Reproduce the following lines verbatim, leaving out the pictures.

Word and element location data
···

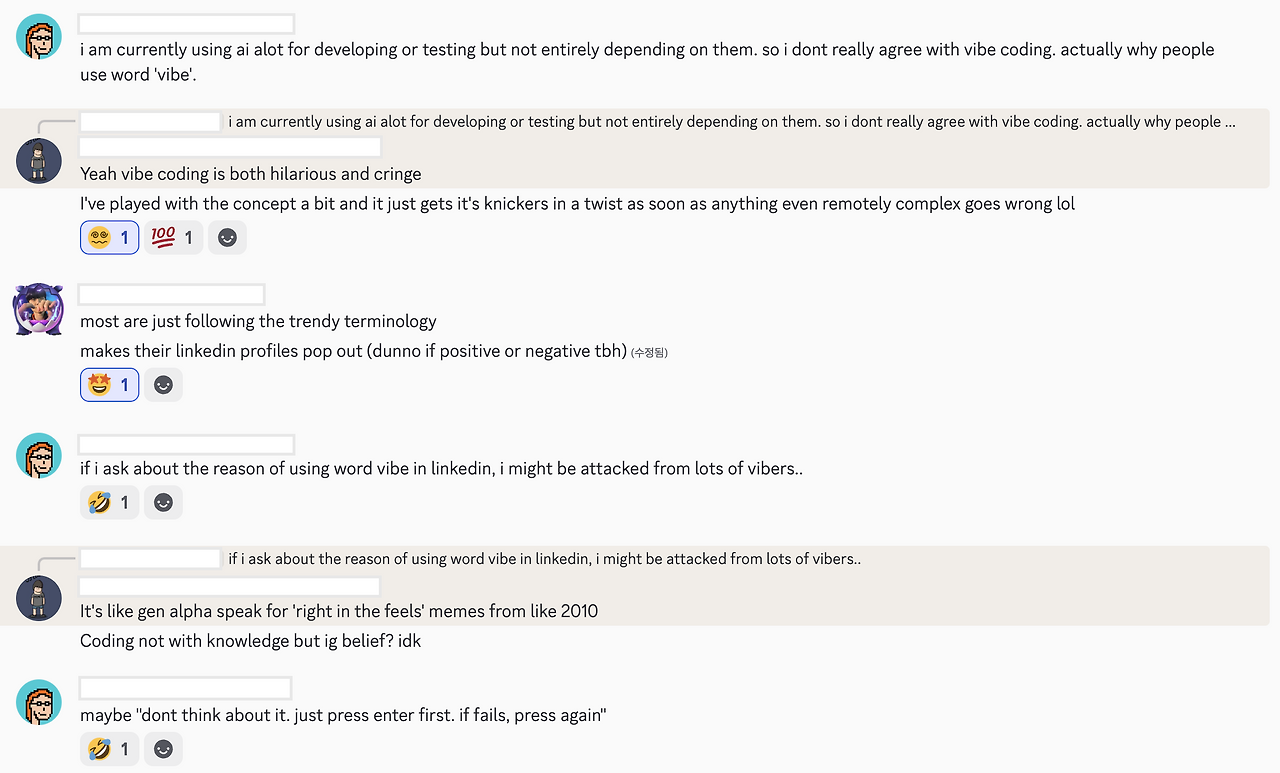This screenshot has width=1280, height=773.
Task: Click the pixel avatar beside the vibers message
Action: coord(38,455)
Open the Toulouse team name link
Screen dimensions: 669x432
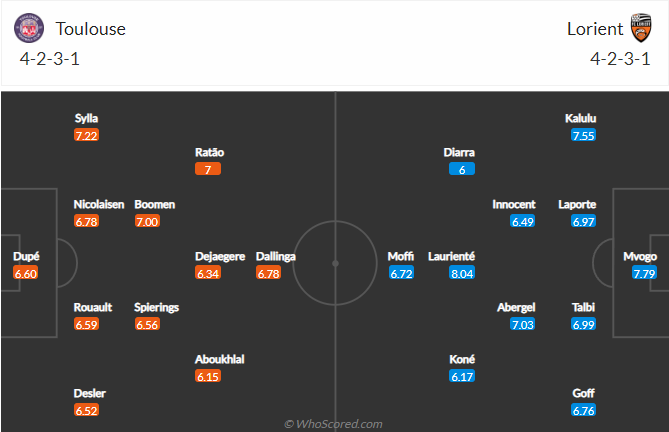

···

§ Task result
This screenshot has width=1280, height=773.
Task: Click the pixel avatar beside the vibers message
Action: coord(38,455)
Open the Toulouse team name link
Screen dimensions: 669x432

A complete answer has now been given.